▶ [Problems]:
1. Transcribe the passage on the Internet's future word for word, starting at the words "The BBC have" and stopping after "in western cultures.".
2. In the passage on the Internet's future, what body does Nitin Desai chair?

▶ [Given passage]:
────

In five years time the Internet is likely to be very different from what it is now. This is no reference to the stark changes we’ve seen on the Internet in the last five years. Broadband, open standards, Web 2.0 and Google are all pale in comparison to what could happen. And I’m not talking about Web 3.0.
The Internet of five years time could no longer be an International Network. At the moment the greater amount of content on the Web is in English and the main driving force behind the content is the United States. That is rapidly changing. Soon China will be leading the way on the Internet, but the Internet does not support what China needs.
The BBC have covered a conference in London discussing the future of the Internet at which Nitin Desai of the United Nations discussed the limits of today’s Internet and how things will need to change very quickly in order to prevent the Internet from splitting up. Literally Chinese Walls could appear because of the Internet and Web’s roots in Western culture and the Latin alphabet. Domains names still use the latin character set, something that is simply alien to the Chinese. The article also says that in China the Web is used for public services rather than for commerce and media which is the prevalent usage in western cultures.
Nitin Desai chairs the Internet Governance Forum who will meet to discuss what must be done to avoid fragmentation of the Internet and what he refers to as Balkanisation. Fundamentally a Chinese Web would be separate from what we know as the Web today.
The languages of the United Nations are English, Chinese, Spanish, French, Arabic and Russian. Of those languages Chinese, Arabic and Russian do not have the same represenatation currently on the Web, there are no proper domain name services or control for Russian, Arabic or Chinese.

────

(Lines of data)
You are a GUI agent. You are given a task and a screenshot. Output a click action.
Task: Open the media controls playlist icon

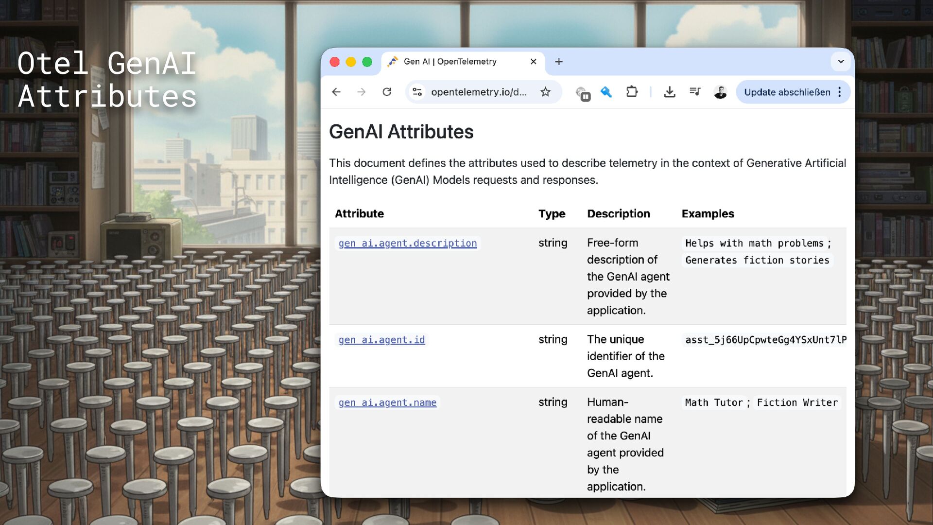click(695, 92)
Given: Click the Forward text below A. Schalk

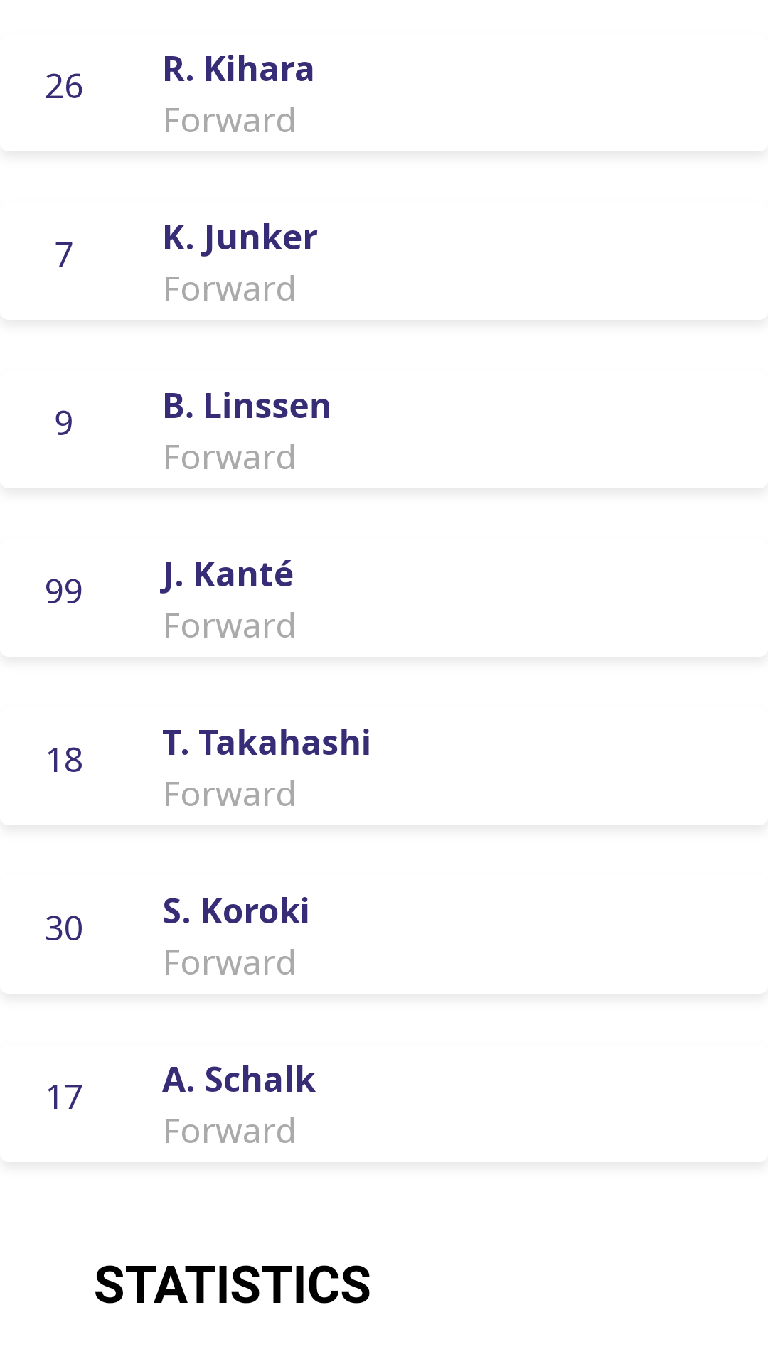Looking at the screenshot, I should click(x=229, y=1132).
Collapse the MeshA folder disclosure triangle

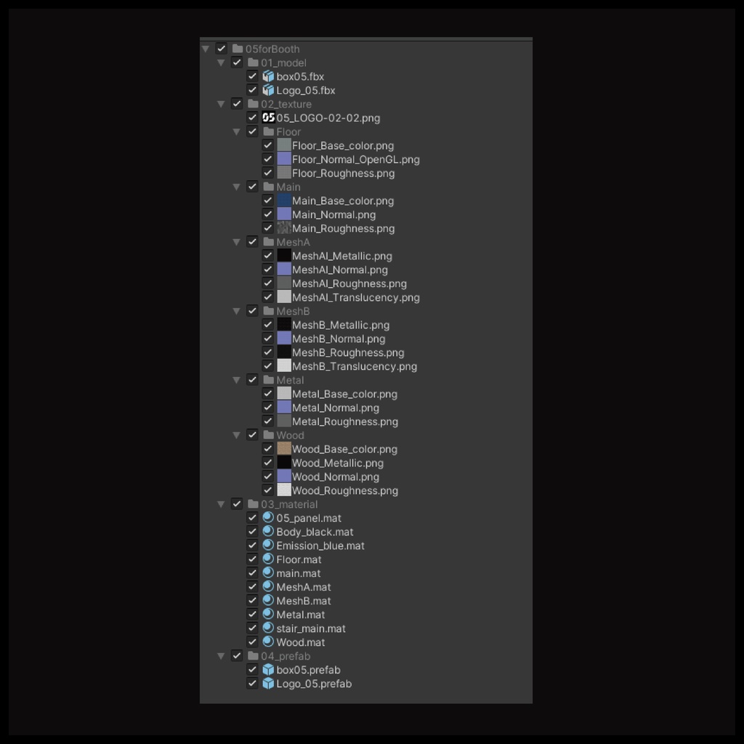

────

▶ [Solutions per task]:
1.
The BBC have covered a conference in London discussing the future of the Internet at which Nitin Desai of the United Nations discussed the limits of today’s Internet and how things will need to change very quickly in order to prevent the Internet from splitting up. Literally Chinese Walls could appear because of the Internet and Web’s roots in Western culture and the Latin alphabet. Domains names still use the latin character set, something that is simply alien to the Chinese. The article also says that in China the Web is used for public services rather than for commerce and media which is the prevalent usage in western cultures.

2. The Internet Governance Forum.